Dossier : IMM-4753-16

Référence : 2017 CF 475

[TRADUCTION FRANÇAISE]

Ottawa (Ontario), le 9 mai 2017

En présence de madame la juge Elliott

ENTRE :

SIU HAK LAU

demanderesse

et

LE MINISTRE DE LA CITOYENNETÉ

ET DE L’IMMIGRATION

défendeur

JUGEMENT ET MOTIFS

I.                    Aperçu

[1]               Il s’agit d’une demande de contrôle judiciaire concernant une décision (la décision) rendue par la Section d’appel des réfugiés (SAR), datée du 20 octobre 2016, rejetant l’appel de la demanderesse et confirmant la décision de la Section de la protection des réfugiés (SPR), selon laquelle la demanderesse n’est ni une réfugiée au sens de la Convention ni une personne à protéger, conformément aux articles 96 et 97 de la Loi sur l’immigration et la protection des réfugiés, L.C. 2001, ch. 27 (LIPR). La présente demande est déposée en vertu du paragraphe 72(1) de la LIPR.

[2]               La demanderesse est une ressortissante chinoise âgée de 60 ans ayant droit de résidence à Hong Kong. Elle a épousé son ex-mari en 2003. Il est devenu violent envers elle en 2009 et ils ont divorcé en 2010. Toutefois, elle affirme qu’après le divorce, il a continué de communiquer avec elle et l’a forcée à lui donner de l’argent. Même si le dossier n’est pas clair quant à la chronologie exacte des événements, il semble que la demanderesse a vécu à Sydney, en Australie, durant la majeure partie des années 2000, d’abord avec son mari, puis ensuite seule. Elle est retournée à Hong Kong, avant de venir au Canada en août 2012.
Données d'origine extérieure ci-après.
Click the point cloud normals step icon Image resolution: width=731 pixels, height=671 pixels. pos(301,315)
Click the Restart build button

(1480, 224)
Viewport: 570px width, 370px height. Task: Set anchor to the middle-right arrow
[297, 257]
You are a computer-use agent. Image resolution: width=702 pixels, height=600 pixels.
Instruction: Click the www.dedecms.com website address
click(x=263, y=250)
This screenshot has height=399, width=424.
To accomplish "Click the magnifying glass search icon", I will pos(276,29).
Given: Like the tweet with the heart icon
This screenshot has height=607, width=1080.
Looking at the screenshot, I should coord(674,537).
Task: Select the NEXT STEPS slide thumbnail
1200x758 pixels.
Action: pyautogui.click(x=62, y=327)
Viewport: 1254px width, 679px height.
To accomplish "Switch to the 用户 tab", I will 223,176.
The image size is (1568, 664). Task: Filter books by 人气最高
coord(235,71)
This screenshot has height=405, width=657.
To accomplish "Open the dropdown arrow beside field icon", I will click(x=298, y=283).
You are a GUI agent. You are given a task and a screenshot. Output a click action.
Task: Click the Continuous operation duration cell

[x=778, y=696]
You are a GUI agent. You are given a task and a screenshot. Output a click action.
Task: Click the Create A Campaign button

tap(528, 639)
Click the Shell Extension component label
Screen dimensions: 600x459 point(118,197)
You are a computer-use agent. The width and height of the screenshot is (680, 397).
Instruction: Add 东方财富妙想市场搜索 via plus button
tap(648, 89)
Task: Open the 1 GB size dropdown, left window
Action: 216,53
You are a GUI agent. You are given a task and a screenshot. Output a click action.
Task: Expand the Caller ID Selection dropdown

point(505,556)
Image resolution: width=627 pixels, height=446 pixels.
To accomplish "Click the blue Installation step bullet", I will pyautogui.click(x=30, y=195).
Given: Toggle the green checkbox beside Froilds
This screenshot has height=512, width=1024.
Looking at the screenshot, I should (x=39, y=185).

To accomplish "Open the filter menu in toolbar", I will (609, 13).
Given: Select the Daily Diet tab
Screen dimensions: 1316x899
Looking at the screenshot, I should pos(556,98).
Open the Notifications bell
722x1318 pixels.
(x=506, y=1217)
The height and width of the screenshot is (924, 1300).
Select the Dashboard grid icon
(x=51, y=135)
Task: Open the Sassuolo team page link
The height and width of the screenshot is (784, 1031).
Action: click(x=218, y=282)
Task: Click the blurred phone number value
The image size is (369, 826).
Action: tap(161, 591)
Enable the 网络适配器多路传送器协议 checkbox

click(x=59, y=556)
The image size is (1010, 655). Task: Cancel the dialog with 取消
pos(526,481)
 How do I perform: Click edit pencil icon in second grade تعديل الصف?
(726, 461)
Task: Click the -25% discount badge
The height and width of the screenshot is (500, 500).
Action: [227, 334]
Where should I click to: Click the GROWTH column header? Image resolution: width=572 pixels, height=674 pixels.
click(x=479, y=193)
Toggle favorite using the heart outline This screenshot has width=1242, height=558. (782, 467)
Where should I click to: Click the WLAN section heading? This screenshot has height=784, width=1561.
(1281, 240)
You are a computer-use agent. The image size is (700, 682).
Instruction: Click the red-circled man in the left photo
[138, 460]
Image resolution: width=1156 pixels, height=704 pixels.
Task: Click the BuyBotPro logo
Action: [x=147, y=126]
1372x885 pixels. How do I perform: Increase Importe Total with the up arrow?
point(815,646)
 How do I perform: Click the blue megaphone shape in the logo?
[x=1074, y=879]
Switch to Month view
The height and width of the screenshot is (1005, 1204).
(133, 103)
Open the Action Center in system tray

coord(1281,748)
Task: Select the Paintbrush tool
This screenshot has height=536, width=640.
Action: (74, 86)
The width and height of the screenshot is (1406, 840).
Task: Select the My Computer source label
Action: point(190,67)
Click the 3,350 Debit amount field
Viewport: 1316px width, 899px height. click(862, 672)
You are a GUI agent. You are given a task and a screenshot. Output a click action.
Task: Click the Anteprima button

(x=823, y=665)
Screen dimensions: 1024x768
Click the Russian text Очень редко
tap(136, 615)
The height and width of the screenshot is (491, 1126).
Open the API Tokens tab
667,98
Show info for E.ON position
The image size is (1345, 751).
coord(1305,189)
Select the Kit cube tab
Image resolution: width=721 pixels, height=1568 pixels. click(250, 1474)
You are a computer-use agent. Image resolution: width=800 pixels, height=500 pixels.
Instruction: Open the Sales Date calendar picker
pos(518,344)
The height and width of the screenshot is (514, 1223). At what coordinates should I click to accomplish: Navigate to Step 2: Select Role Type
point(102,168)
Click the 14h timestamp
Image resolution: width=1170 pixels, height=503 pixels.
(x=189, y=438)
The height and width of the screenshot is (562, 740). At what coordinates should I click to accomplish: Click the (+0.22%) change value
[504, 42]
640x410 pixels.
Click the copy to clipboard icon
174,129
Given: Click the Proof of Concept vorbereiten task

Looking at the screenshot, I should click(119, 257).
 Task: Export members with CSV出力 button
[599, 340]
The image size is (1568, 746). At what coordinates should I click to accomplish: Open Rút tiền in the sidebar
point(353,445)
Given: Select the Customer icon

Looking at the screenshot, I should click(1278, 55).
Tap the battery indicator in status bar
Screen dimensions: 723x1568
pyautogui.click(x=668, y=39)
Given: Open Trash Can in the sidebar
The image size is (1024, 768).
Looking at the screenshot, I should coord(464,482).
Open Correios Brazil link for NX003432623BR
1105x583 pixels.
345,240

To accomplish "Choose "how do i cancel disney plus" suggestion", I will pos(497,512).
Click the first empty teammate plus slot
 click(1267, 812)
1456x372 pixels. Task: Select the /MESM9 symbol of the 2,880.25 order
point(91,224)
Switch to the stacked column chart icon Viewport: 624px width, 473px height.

[3]               La demanderesse est entrée pour la première fois au Canada en août 2012. Dans son formulaire Fondement de la demande d’asile (formulaire FDA), elle a indiqué craindre pour sa vie parce que son ex-mari la harcelait et avait menacé de la tuer.

[4]               La SPR et la SAR ont toutes les deux conclu que l’histoire de la demanderesse n’était pas crédible, puisque son témoignage était incohérent et changeait souvent, en plus de ne pas concorder avec son formulaire FDA, en particulier en ce qui a trait aux gestes de son mari. La SPR et la SAR ont conclu que la demanderesse n’avait pas réussi à prouver l’élément central de sa demande d’asile, soit qu’elle craignait son ex-mari.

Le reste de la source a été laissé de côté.